Covid-19: will blended learning become the future of education?
With a global health crisis going on, it is only natural to be focused on the present, but as the world begins to feel the beneficial effects of the emergency measures against COVID-19, it is time to look to the future.
What will we have learnt from the pandemic when all is said and done? Will school ever be the same again now that this prolonged period of forced closure has pushed educators all around the world towards a more extensive use of technology to grant their students continuity in the face of adverse circumstances?
This is where blended learning comes in. A hybrid of in-person lessons and distance learning, blended learning is one of the many proposed models for the future of the technology-assisted classroom: let’s have a closer look at its definition and examine why COVID-19 may be the key factor that pushes this model forward in schools worldwide.
Find your unique blend
It is impossible to find a single definition of blended learning: there are as many ways to blend face-to-face classroom time and online lessons as there are students. It is blended learning to reduce physical attendance in favour of video conferencing so as to create smaller groups that allow for appropriate social distancing; but it is also blended learning to go back to frontal lessons as the prevalent mode of teaching, with technology supporting the learning process more than ever.
That is what makes blended learning a viable model for the future of education: the in-person and online components can be combined in any proportion, with neither being inferior or superior to the other when it comes to grading or evaluating classroom participation, and each student can find a unique blend of the two that suits their own personal learning style best and adapts to their family situation and level of access to technology.
If there is one thing that the sudden, forced switch to remote learning has shown, in fact, it is that not all households are equally prepared to move on to distance learning: with a personal device and a stable Internet connection as necessary requirements not to fall behind, the digital divide between those who can meet the new basic needs of the contemporary world and those who cannot is wider than ever, and physical attendance is still the only option for minors living in two-income households who view school not only as a place of learning, but also as a safe space that provides adult supervision while both parents are working.

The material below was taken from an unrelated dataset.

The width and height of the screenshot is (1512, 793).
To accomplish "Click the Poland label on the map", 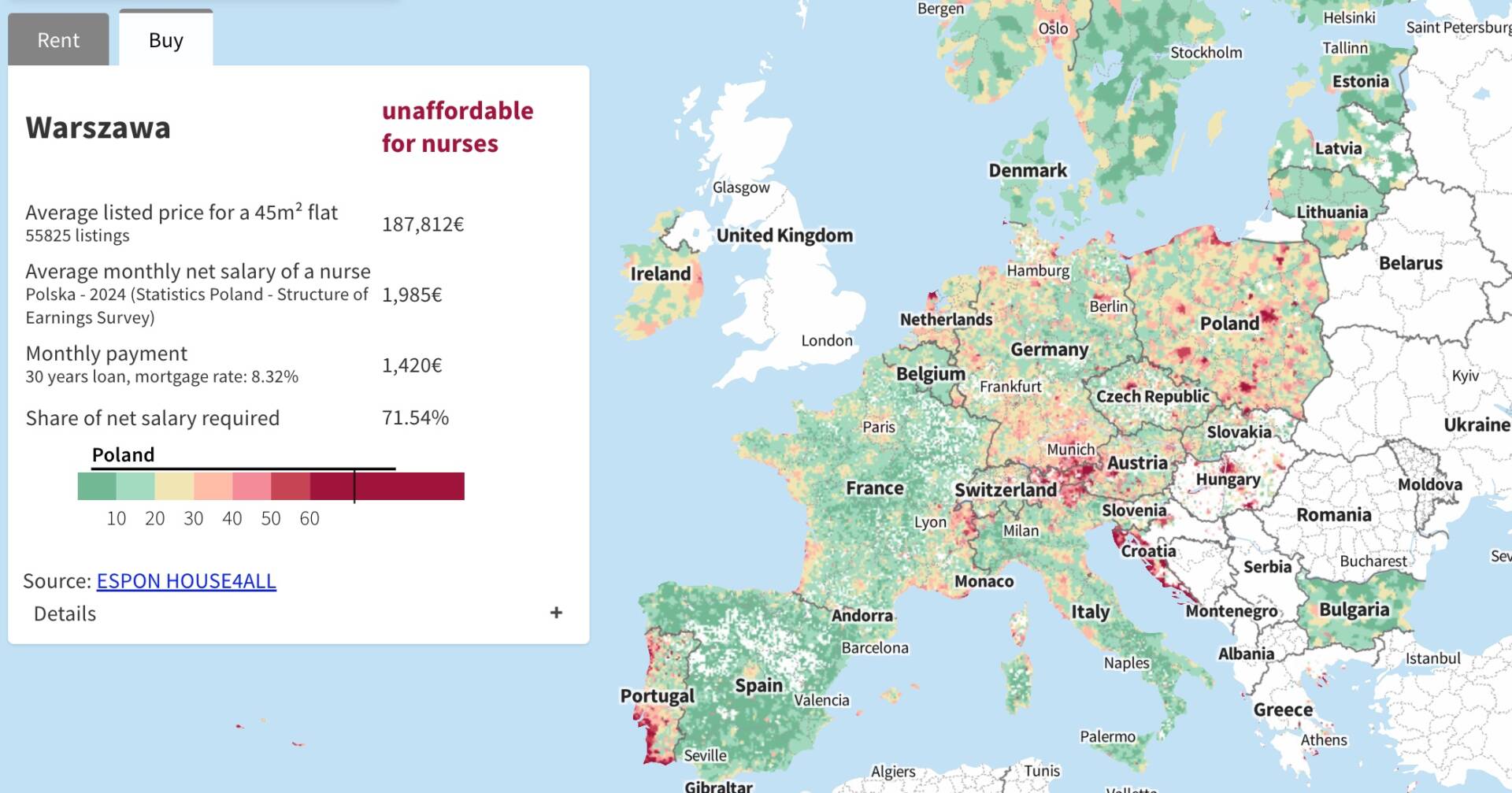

Given this mixed situation, personalised blended learning that takes these factors into account is the ideal compromise for a post-pandemic society.
The world is your classroom
It is important to note that with blended learning, the content of education changes as much as the mode of communication through which it is conveyed. With mobile devices that can quite literally let you carry your classroom in your pocket and the vastness of the Internet as an alternative to textbooks, blended learning teaches students three key lessons:
- It is impossible to memorise all of the available human knowledge, so education is no longer about memorising facts and answering test questions, but about applying knowledge to real-life situations and knowing where to find reliable information.
- The teacher may not have all the answers: teachers in a blended learning environment are there to provide guidance and support, act as discussion moderators, and give direction and feedback to student projects, but are no longer the only source of knowledge in a typical top-down structure.
- School is not the only place where you can learn, nor will you stop learning once you have graduated: educating yourself is a continuous process that follows you everywhere.
That is why blended learning is the ideal way to prepare students for a world where knowledge is not a fixed set of facts you can easily divide into self-contained subjects, but a constantly increasing, self-updating, interconnected whole that requires a high degree of independence, flexibility, and willingness to learn and improve well beyond one’s school years, as well as the IT skills that modern life is making as necessary as basic literacy in order to be a productive member of society.